17 Jan Back Pain Studied in Outer Space!
Many individuals suffer from low back pain, but only a few can source the cause of their pain to time spent in outer space. Astronauts who spend prolonged periods of time in space often return to Earth suffering from low back pain and an increased risk of disc herniation, but only recently have researchers begun to understand why.
In a study led by Jeannie F. Bailey, PhD, of the University of California, researchers used MRI and fluoroscopy imaging to examine six NASA astronauts 30 days prior to a six-month space flight and again upon return. Prior to the study, it was believed that astronauts’ high propensity to low back pain and disc injury after returning from prolonged time in space (generally six months or more) was due to a swelling of intervertebral discs with fluid. However the University of California study, which won the Outstanding Paper Award for Medical/Interventional Science at the 2017 North American Spine Society (NASS) annual meeting, found that the more likely reason is multifidus atrophy, which destabilizes how weight is distributed by the vertebrae and puts undue pressure on facet joints.

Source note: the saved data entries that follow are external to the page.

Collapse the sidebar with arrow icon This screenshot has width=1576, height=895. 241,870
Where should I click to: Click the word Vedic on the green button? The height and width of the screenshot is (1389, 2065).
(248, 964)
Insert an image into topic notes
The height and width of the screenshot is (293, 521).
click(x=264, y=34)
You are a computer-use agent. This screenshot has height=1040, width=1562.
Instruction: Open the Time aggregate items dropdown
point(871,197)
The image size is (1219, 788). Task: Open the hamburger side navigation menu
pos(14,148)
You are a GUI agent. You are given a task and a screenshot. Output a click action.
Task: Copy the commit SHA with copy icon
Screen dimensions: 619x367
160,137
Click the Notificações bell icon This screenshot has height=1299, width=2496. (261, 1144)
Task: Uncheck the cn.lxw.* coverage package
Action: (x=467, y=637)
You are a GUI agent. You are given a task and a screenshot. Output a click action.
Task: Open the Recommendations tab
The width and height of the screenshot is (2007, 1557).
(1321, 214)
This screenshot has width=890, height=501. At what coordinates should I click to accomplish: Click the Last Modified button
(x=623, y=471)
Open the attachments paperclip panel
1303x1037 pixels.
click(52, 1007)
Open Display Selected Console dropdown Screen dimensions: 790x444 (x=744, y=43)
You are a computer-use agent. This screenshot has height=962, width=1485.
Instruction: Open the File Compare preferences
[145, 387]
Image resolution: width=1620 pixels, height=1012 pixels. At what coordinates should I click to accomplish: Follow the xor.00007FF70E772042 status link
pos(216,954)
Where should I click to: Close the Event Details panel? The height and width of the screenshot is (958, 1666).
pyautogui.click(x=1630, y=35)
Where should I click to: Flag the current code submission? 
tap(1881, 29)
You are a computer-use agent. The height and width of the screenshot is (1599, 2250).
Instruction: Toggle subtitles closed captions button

The authors of the study hope that their findings will help better “inform new astronaut countermeasures” that prevent low back pain and disc injury upon return to Earth, including an increased focus on the multifidus muscles as part of the routine maintenance of in-flight spine health. They also suggested that their findings could have important implications for Earth-bound individuals experiencing low back pain as a result of a deconditioned spinal musculature.